She hesitated. ‘Tripped over a dog?'

The woman frowned. ‘She doesn't have a dog.'

Leave now
, ordered a voice in Vee's head. ‘Next door's dog,' she heard herself saying.

‘The collie?'

‘That's right.' A miracle. Vee smiled breezily and rattled the box.

The woman shook her head. ‘I gave something last month,' she said, and closed the door with a hint of a slam.

Vee glanced in the direction of Noel. He was staring directly at her. She skipped a couple of houses, for no reason other than nerves, and swung the knocker of the third.

Another child answered, a thick-set boy this time, with pink cheeks and a scornful mouth.

‘Spitfire Fund,' said Vee.

‘That's not a Spitfire.'

‘What isn't?'

‘On the box. It's a Wellington.'

‘Is it?' She peered at the picture. ‘Well, it doesn't matter.'

‘I'd like to see you try to fight a Messerschmitt with a Wellington,' he said. ‘It'd matter then all right.'

She gave the box a shake.

‘Haven't collected much, have you?' he asked. ‘What you got in there, a button?'

‘Can I speak to your mother?'

‘She's not in.'

‘Why aren't you at school?'

‘None of your business.'

‘You've got a cheek, speaking to me like that.'

‘You gonna stop me?'

‘Somebody damn well ought to.'

The boy turned his head. ‘Dad!' he shouted, up the hall. Vee started to walk very quickly back along the road, her best shoes rubbing.

‘Come
on
,' she called to Noel before she reached him. She dared a look back before she turned the corner and the boy was gone, the door closed; he'd been codding her.
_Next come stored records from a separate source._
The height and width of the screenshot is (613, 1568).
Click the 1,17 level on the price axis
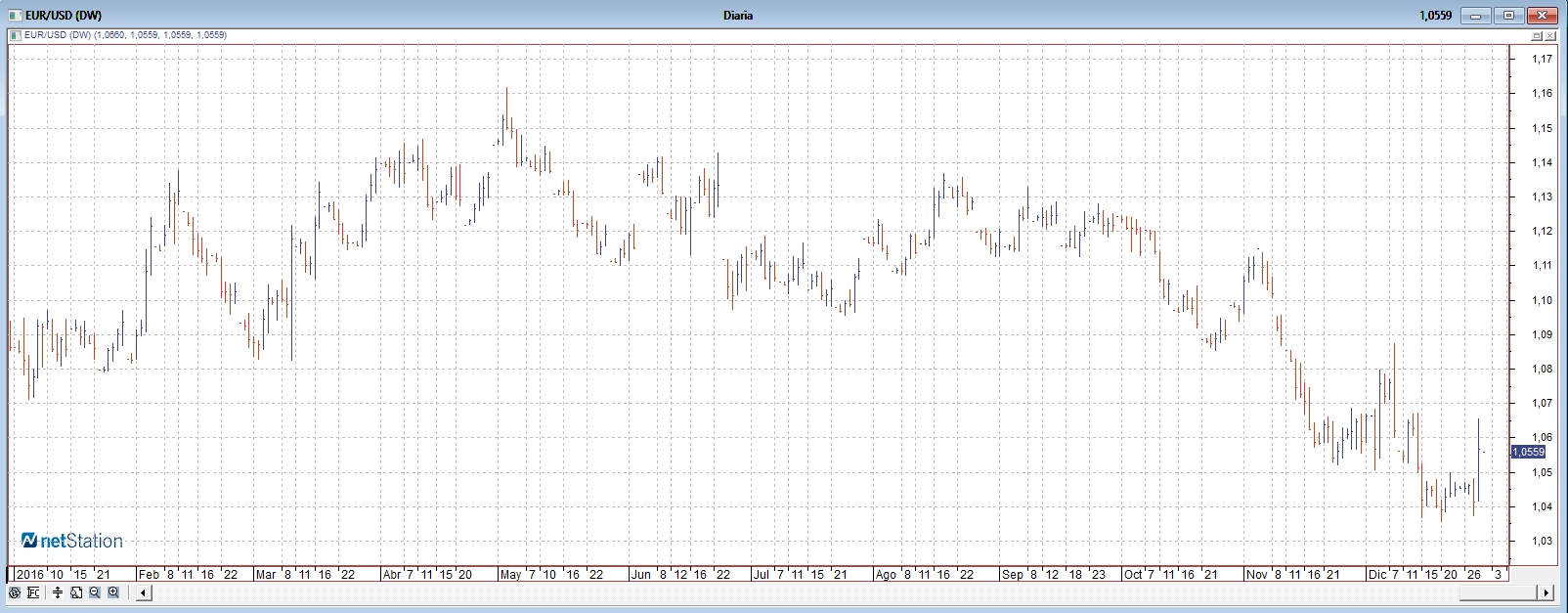(1542, 59)
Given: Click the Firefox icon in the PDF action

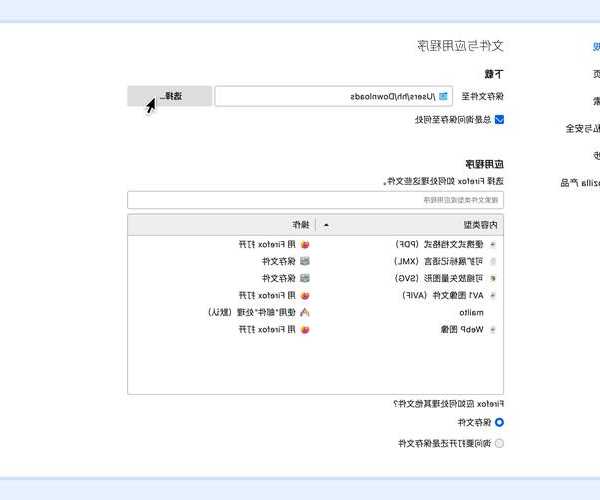Looking at the screenshot, I should click(x=305, y=243).
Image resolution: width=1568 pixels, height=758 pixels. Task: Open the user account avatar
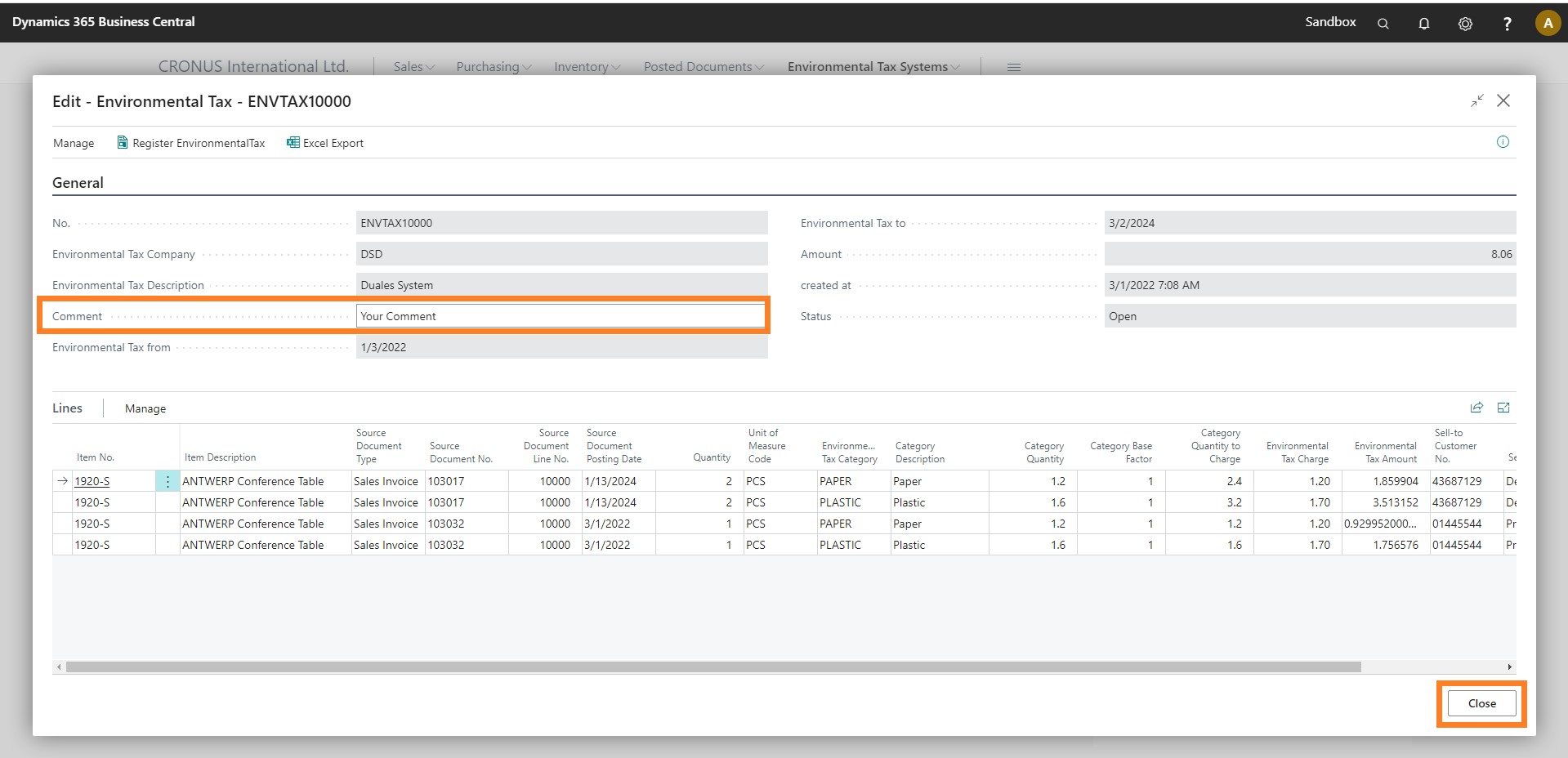point(1547,23)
She sat on the wall to catch her breath.

Noel had already stood up, and remained standing as Vee slipped off a shoe and rubbed her heel. Distantly, a church clock struck the half hour. The last time she'd been in Watford, there'd been plenty of motor traffic, but nowadays the roads were nearly all empty, and it was as quiet as a village. She could hear someone scrubbing a pavement. And sparrows bickering. And a man shouting, ‘Oi, you! You on the wall there! Did you just swear at my boy?'

She rammed the shoe back on, and started running. She could hear Noel peg-legging along behind her. A bus was coming up the road and she reached the stop and waved a hand,
and scrambled on board while it was still moving and Noel jumped up beside her, limp momentarily forgotten. There was the faintest flush of pink in his cheeks.

‘I need to try another place,' said Vee.

She took a seat, and peered between the strips of grimy tape on the window. Larger houses, she thought: the sort of places where the kiddies would be away at boarding school.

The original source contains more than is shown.